Bertuzzi retired in 2014 and belongs in the Hockey Hall of Fame. The Moore Incident will likely keep him out of the Hall. (C'mon, he has to get in. Bertuzzi's better than Eric Lindros.)
Marc Crawford is now the Associate Coach of the Ottawa Senators.
Gary Bettman and the Owners didn't dwell on the Bertuzzi/Moore Incident, they were too busy cancelling the 2004-2005 NHL season. Because of that fact, the Bertuzzi suspension ended up being 17 months (the international hockey bodies respected the NHL suspension, not allowing Bertuzzi to play overseas during the lockout), was 20 games long, and cost Bertuzzi half a million in salary and half a million in lost endorsements. Gary Bettman is a tool. He was a tool then and he's a tool now.
If you think that I'm a huge jerk and Steve Moore was an innocent victim, please take a moment to make a stop at the Steve Moore Foundation Website and consider a donation. Click on the Photo below for the link.
I would never root against the American National Team in hockey. Let's just say I'll be glad when the team moves on from Tony Granato.
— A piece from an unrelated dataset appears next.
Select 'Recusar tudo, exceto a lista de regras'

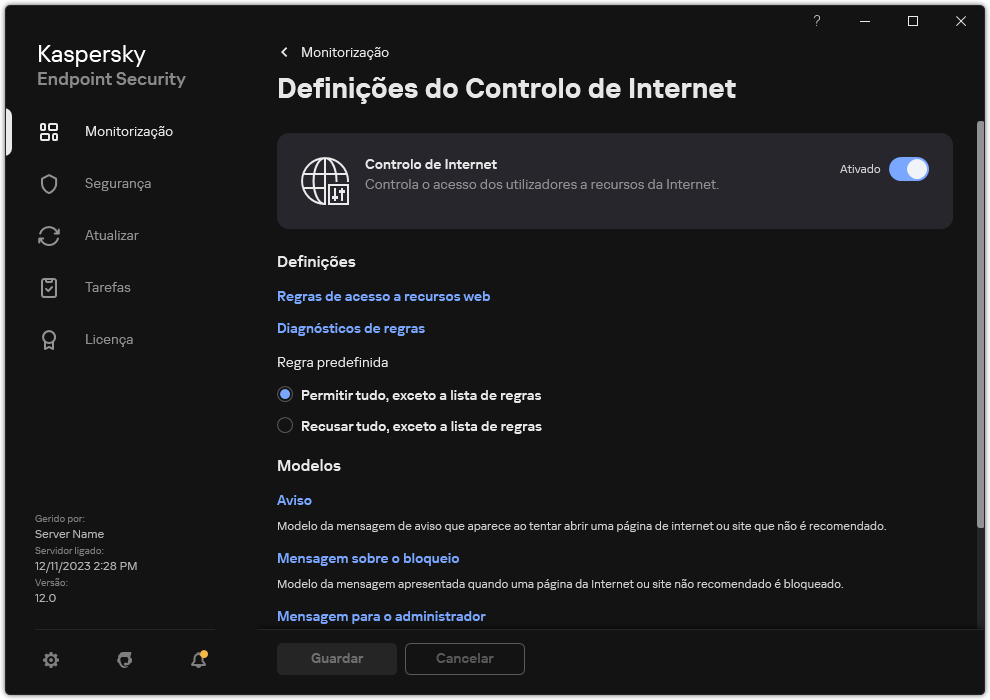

Because of Gary Bettman, there are no NHL'ers playing in Korea. The Men's Olympic Hockey Team is made up of Minor-Leaugers, College Kids, and, ironically, 4 players from the KHL. Today, it's not Granato's fault if the over-matched Americans lose. I'm watching the Philadelphia Flyers vs. the New York Rangers play on NBC as I type. I should be watching the national team, but they're buried on the NBC Sports Network. Next game for the U.S.A.? 10:00 p.m., Monday night on a cable channel that no one gets.